Drawing its name from a modern Paiwan phrase, used as an interjection to laugh at your own attitude, Baru Madiljin’s exuberant work reminds its audiences to get over themselves and go with the flow – “Ai-sa sa, and shake it off!”
The Back of Beyond
Tai Gu Tales Dance Theatre
Another work which explores ideas of balance and equilibrium, Hsiu Wei Lin’s The Back of Beyond is an intense and absorbing work. Bringing together elements of both Eastern and Western aesthetics, choreography, ritual and spirituality, this work from Tai Gu Tales Dance Theatre composes cycles of birth, death and rebirth.
Opening with the dancers engulfed in shrouds which they will return to and cast off at several points in the performance, like chrysalides, The Back of Beyond takes a pace that is at times meditative, at others almost uncomfortably slow and at yet others, frenetic and unsettling. The company demonstrates skill and focus as an ensemble, sometimes breaking away into individual movement, but often moving as though part of a single powerful organism, lead by the heartbeat of the work’s entrancing elemental score.

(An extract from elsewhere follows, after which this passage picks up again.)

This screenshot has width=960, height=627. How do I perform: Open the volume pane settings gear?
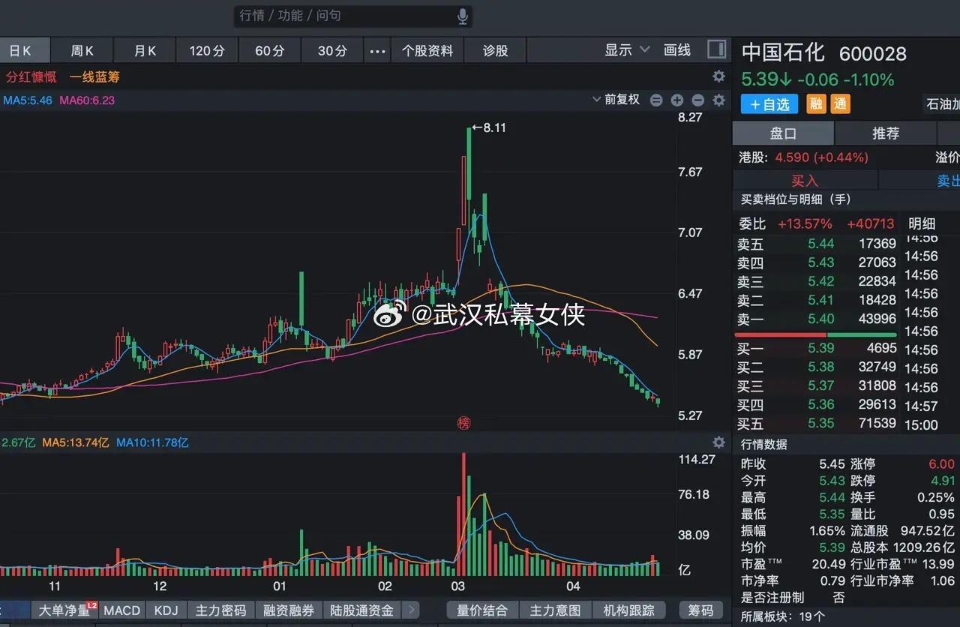(x=719, y=443)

Though not a work for those who like a pacy, direct narrative, The Back of Beyond (which was originally designed as an immersive live experience)is a captivating show in which you can lose yourself to the powerful choreography and the design which delves into the spaces between light and dark to mesmeric effect.
Fighters
Les Petites Choses Production
Based on a classical work of Chinese literature, The Romance of the Three Kingdoms, Nai-Hsuan Yang’s Fighters is a light-hearted work which examines dancers’ relationships with their bodies and minds in this global time of uncertainty and isolation. Where its source text is famously lengthy and complex, Fighters is a condensed fifteen-minute work which, even though I could not understand the narration or find subtitles, is engaging and accessible.
Staged in spaces that sit between the domestic and mythic, Fighters blends hip-hop and contemporary styles to create an entertaining new depiction of heroism, which many people will recognise after the past year of pandemic-life.
Touchdown
Incandescence Dance
A dance work based on physics, which culminates in a visual art installation was always going to catch my attention, but Hao Cheng’s Touchdown went beyond that and captivated me.
Asking the core question, “How can one entity be recognised as two things at once?,” Touchdown uses a discussion of the nature and action of electrons to delve into deceptively philosophical ideas. By flipping the camera angle, Cheng and the dozens of sticks of chalk around him initially appear to be magnetically attached to ceiling, and this sets the tone for the inversions, diversions and contradictions that will be uncovered in this twenty-minute work.
From using himself as a compass to draw concentric circles, to examining the history of concepts in physics, Hao Cheng draws his mathematical background into his choreography and in doing so finds new avenues of creative exploration, which address age-old questions in innovative ways.
All performances in the Taiwan Season are available online via Summerhall as part of the Edinburgh Festival Fringe from 6th August to 29th August 2021.